Però, proprio in virtù della specificità politica dei singoli Paesi, dietro il progetto o l’iniziativa di dar vita a governi di unità nazionale o di “grande coalizione” si nasconde sempre il rischio concreto della deriva e della tentazione trasformistica. Un elemento, questo che ha sempre accompagnato la storia politica e democratica del nostro Paese ma che, con l’avvento al potere del populismo giustizialista del partito dei 5 Stelle nel 2018 ha trovato la sua compiutezza organica e quasi scientifica. Cioè un partito che prima rifiuta, perché disprezza tutti i partiti, l’alleanza politica con chicchessia. Poi che fa l’alleanza con la destra sovranista perchè detesta e insulta la sinistra. Poi che stringe l’accordo con la sinistra massimalista perché disprezza e detesta la destra sovranista. E poi, dulcis in fundo, aderisce alla grande coalizione con tutti quelli che avevano insultato e denigrato per svariati lustri per un solo obiettivo, come ovvio: non andare al voto anticipato e non perdere posti e prebende varie. Nel frattempo, procedono con una conversione politica improvvisa e collettiva rinnegando e archiviando tutto ciò che hanno predicato, scritto e urlato in tutte le piazze italiane per almeno 15 anni.
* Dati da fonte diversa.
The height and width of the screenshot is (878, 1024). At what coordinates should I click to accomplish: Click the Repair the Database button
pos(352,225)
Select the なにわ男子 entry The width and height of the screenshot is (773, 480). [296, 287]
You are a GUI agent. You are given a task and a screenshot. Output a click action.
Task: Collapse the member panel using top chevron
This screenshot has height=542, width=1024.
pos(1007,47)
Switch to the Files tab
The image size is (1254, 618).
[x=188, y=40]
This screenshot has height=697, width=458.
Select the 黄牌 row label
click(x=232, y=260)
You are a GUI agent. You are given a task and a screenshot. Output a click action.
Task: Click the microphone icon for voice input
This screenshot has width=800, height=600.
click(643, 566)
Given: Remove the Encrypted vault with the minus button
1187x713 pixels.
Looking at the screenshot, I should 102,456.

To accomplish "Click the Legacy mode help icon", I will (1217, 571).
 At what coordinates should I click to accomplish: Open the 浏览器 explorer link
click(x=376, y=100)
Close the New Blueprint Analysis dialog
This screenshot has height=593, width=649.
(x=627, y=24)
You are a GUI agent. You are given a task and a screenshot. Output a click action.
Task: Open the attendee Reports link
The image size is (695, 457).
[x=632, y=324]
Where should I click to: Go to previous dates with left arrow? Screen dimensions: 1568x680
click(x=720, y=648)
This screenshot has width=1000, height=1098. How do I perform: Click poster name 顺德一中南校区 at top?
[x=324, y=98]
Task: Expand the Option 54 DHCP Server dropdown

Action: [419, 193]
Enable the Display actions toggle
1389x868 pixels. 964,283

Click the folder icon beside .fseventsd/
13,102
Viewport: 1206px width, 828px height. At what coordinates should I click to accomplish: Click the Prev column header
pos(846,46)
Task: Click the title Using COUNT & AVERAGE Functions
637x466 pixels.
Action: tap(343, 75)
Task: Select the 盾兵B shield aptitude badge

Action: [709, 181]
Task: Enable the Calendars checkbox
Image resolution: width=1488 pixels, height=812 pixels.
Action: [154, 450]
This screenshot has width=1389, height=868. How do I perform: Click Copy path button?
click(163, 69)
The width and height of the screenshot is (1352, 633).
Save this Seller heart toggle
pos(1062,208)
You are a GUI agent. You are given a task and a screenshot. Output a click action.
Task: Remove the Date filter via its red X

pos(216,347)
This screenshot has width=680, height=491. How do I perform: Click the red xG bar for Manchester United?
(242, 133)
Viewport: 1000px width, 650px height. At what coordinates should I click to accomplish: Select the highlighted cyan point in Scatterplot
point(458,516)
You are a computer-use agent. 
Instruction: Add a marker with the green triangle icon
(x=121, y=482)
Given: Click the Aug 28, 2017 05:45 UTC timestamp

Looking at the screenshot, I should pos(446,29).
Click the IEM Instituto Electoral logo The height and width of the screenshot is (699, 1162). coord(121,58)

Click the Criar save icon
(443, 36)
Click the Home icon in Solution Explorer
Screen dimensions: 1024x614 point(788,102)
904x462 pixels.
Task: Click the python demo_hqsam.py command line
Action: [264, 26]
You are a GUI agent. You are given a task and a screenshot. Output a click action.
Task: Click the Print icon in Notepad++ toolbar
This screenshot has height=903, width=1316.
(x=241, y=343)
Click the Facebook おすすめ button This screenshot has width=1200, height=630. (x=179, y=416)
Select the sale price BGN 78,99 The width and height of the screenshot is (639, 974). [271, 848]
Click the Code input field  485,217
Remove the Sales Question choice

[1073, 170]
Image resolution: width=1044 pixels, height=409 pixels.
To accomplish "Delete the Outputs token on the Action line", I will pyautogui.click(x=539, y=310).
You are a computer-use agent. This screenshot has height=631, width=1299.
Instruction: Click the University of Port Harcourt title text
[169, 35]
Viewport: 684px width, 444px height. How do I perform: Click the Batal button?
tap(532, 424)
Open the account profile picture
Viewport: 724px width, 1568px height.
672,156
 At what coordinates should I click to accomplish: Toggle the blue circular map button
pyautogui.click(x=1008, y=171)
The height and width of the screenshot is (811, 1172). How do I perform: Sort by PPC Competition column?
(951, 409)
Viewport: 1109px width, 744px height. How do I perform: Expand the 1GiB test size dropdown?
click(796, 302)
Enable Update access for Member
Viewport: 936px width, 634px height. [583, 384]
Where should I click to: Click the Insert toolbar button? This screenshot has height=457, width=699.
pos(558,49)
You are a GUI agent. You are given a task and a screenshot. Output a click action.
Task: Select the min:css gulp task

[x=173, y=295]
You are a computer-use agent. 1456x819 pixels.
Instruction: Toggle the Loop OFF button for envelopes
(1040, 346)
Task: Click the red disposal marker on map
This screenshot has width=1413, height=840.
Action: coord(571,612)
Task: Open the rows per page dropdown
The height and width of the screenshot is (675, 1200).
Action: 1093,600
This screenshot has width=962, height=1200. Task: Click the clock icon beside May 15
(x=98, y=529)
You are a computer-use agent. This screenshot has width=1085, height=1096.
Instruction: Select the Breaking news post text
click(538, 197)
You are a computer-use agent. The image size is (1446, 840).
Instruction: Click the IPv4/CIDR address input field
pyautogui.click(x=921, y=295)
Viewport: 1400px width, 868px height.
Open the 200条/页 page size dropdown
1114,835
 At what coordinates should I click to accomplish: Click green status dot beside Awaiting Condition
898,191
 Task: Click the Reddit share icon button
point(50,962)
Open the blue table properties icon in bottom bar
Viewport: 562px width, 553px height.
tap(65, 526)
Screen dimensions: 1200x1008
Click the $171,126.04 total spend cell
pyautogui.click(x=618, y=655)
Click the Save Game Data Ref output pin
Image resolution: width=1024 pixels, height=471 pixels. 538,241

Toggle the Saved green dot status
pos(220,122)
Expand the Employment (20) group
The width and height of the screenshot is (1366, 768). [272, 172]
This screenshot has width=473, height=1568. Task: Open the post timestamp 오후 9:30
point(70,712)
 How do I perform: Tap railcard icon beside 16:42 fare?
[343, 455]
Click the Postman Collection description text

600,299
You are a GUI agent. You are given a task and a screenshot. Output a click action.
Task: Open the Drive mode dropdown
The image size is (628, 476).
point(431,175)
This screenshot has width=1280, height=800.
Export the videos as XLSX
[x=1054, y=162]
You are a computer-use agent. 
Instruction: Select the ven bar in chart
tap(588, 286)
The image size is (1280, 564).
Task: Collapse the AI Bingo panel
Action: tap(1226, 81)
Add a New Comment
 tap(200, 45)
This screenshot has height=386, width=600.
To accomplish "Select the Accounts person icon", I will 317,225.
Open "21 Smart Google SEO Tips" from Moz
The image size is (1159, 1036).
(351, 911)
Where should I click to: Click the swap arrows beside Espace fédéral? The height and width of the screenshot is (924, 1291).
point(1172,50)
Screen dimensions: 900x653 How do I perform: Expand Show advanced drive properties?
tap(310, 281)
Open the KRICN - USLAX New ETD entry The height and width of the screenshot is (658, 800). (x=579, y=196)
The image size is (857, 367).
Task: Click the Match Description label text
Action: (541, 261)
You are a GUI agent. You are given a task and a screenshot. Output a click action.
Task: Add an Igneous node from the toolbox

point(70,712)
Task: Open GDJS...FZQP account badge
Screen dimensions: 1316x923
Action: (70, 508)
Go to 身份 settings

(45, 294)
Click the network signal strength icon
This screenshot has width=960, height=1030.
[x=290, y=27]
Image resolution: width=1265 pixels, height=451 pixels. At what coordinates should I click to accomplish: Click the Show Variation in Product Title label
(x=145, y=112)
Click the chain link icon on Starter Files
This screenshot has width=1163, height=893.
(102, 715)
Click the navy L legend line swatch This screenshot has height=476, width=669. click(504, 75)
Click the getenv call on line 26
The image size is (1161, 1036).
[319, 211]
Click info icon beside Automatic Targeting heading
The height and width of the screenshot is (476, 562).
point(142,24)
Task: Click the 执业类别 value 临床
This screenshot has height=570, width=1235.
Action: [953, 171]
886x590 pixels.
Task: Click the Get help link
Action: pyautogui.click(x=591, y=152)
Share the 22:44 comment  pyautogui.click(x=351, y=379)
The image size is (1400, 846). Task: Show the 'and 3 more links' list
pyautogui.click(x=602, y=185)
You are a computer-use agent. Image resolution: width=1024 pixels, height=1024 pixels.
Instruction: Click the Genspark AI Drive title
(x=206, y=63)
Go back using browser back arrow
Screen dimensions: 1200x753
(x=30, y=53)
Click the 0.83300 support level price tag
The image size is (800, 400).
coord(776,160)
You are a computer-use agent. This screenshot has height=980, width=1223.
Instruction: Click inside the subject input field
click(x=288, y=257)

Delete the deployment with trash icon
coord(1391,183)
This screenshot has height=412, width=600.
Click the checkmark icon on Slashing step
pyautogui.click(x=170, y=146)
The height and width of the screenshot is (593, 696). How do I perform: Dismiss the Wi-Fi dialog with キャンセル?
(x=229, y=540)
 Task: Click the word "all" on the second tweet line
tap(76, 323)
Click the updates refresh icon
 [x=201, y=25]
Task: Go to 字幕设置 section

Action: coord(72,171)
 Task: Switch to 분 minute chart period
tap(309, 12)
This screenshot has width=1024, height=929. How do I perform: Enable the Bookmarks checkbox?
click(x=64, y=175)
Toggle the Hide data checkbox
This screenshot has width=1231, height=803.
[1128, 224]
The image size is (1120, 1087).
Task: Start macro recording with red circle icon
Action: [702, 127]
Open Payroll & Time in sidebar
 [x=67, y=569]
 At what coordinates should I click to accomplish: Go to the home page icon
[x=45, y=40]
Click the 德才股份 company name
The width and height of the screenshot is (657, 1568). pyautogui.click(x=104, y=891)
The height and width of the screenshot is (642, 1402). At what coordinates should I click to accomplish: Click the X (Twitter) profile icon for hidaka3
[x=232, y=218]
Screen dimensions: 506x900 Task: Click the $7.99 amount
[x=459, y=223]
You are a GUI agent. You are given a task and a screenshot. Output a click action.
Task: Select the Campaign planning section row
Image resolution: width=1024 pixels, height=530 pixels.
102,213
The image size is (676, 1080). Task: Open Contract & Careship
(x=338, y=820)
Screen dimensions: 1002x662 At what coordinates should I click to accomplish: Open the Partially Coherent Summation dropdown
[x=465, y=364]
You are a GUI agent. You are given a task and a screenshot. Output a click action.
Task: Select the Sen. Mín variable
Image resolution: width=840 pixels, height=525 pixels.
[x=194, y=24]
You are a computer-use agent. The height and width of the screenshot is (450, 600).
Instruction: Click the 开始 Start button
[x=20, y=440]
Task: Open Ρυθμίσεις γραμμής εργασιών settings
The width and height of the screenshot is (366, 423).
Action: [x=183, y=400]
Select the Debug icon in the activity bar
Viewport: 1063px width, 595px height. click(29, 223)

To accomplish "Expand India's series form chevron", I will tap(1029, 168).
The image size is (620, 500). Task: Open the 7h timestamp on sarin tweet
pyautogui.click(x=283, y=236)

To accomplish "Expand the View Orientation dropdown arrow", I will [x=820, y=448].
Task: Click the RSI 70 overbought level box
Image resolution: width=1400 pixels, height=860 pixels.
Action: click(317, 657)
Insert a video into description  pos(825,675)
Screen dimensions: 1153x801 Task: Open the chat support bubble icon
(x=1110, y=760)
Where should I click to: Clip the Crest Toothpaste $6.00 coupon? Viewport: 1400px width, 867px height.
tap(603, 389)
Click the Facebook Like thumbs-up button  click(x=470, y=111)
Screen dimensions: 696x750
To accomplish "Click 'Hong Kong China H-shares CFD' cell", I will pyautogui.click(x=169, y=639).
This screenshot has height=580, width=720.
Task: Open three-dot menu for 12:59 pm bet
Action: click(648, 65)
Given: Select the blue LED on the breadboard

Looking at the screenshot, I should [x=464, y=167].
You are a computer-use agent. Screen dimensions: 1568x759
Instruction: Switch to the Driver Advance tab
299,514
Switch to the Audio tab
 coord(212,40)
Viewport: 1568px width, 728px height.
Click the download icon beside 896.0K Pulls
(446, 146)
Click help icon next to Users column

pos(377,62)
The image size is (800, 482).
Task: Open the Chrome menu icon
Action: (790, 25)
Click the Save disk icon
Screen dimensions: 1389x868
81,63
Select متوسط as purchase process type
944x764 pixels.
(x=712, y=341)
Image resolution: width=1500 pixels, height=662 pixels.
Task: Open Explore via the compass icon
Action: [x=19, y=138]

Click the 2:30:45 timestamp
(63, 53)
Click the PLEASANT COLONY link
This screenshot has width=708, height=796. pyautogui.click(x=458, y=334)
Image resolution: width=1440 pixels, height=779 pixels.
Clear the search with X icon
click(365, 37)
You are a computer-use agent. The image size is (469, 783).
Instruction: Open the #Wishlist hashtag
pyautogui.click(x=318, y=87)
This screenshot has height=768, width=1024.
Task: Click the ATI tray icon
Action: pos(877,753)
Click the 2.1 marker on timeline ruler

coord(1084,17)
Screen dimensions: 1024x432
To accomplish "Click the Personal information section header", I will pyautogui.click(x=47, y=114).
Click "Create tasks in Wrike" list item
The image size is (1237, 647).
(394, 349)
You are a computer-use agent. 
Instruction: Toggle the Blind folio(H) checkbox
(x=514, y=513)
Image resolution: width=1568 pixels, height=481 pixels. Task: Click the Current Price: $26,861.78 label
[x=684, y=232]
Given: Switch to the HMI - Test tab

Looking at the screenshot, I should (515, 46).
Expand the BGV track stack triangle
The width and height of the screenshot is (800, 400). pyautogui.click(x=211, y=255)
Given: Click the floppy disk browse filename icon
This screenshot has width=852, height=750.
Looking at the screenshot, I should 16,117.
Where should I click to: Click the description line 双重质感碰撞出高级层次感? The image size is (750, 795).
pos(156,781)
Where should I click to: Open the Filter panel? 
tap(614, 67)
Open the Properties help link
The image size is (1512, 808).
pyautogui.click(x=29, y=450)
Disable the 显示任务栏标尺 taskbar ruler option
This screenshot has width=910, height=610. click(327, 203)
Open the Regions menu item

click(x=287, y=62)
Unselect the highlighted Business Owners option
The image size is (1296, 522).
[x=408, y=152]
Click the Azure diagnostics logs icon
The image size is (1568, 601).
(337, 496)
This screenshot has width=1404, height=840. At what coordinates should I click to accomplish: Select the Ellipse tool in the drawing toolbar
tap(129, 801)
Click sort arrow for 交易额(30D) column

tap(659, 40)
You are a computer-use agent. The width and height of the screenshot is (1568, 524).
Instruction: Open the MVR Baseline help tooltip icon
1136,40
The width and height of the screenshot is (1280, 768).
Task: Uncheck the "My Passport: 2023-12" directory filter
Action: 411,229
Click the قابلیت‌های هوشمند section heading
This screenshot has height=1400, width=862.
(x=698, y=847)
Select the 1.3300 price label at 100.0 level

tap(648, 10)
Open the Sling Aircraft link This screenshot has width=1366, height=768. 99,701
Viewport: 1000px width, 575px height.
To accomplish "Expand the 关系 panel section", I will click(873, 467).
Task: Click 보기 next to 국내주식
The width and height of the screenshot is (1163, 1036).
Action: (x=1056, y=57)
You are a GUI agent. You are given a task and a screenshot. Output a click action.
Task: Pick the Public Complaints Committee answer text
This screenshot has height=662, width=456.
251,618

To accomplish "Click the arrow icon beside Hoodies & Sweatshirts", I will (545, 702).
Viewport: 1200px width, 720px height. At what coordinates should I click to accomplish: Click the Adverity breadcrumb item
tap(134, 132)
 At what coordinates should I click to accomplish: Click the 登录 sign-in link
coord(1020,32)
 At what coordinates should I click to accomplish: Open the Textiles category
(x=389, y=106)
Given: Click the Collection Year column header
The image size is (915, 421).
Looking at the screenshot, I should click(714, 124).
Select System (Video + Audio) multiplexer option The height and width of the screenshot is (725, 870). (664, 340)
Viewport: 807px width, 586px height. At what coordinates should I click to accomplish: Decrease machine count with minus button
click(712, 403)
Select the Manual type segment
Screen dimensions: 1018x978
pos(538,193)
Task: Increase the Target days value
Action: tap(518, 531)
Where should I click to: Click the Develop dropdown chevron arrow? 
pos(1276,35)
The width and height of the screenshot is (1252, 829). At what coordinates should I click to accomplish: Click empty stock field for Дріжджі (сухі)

Un mistero politico che, almeno sino ad oggi, non era ancora mai capitato nello scenario pubblico italiano, almeno a partire dal secondo dopoguerra.
Ecco, ho voluto solo ricordare un aspetto, tra i tanti che si potrebbero citare – ma questo è il più macroscopico, com’è evidente a tutti – per arrivare ad una semplice conclusione. Anche e soprattutto dopo l’importante voto tedesco. Per evitare che si ripropongano le condizioni per una declinazione trasformistica ed opportunistica della politica italiana nella costruzione dei governi – com’è concretamente capitato dopo il voto del 2018 che ha consegnato la vittoria ai populisti e ai giustizialisti – è altresì necessario costruire le condizioni affinché le coalizioni di governo siano il frutto di una visione politica definita e chiara. Indicando in anticipo le forze con le quali si intende realizzare quel progetto. Certo, poi la tentazione trasformistica è sempre presente, soprattutto quando è insita nel DNA di alcuni partiti. Ma è indubbio che si tratta, appunto, di una tentazione. E questa la si può sconfiggere, o almeno attenuare nella sua portata devastante e squallida, solo attraverso la politica, intesa come costruzione di un progetto di governo trasparente e chiaro. E questo per riaffermare la nobiltà della politica, la qualità della democrazia, la serietà dei partiti e la credibilità delle stesse istituzioni democratiche.